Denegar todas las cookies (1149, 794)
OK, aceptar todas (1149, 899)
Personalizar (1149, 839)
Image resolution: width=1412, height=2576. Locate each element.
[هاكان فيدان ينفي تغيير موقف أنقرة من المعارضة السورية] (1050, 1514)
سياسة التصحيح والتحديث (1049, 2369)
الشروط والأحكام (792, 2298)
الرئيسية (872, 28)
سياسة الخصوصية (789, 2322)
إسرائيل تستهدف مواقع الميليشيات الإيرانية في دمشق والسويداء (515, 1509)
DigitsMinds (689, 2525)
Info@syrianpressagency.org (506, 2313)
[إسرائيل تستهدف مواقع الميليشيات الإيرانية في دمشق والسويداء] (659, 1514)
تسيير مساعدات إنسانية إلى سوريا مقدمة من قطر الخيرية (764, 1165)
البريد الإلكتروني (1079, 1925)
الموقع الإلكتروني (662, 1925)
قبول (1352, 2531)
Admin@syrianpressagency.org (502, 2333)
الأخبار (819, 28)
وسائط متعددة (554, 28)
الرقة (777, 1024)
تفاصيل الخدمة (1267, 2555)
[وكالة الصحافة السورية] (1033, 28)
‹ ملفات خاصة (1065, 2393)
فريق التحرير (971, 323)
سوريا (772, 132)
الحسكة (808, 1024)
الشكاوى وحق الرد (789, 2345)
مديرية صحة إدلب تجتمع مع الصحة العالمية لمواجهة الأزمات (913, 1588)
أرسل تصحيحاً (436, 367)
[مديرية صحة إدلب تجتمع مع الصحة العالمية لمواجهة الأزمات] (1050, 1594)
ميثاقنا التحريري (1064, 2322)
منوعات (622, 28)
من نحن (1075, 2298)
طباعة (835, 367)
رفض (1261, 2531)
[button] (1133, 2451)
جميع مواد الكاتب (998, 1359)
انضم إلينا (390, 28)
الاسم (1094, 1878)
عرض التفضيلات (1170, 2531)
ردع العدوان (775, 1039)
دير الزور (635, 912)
◆ ◆ ◆
● **Work instruction**
From the line holding "خاصة (1065, 2393)" to the final line of the data, repeat every line exactly. Leave out all the rest.

● **Exercise result**
‹ ملفات خاصة (1065, 2393)
فريق التحرير (971, 323)
سوريا (772, 132)
الحسكة (808, 1024)
الشكاوى وحق الرد (789, 2345)
مديرية صحة إدلب تجتمع مع الصحة العالمية لمواجهة الأزمات (913, 1588)
أرسل تصحيحاً (436, 367)
[مديرية صحة إدلب تجتمع مع الصحة العالمية لمواجهة الأزمات] (1050, 1594)
ميثاقنا التحريري (1064, 2322)
منوعات (622, 28)
من نحن (1075, 2298)
طباعة (835, 367)
رفض (1261, 2531)
[button] (1133, 2451)
جميع مواد الكاتب (998, 1359)
انضم إلينا (390, 28)
الاسم (1094, 1878)
عرض التفضيلات (1170, 2531)
ردع العدوان (775, 1039)
دير الزور (635, 912)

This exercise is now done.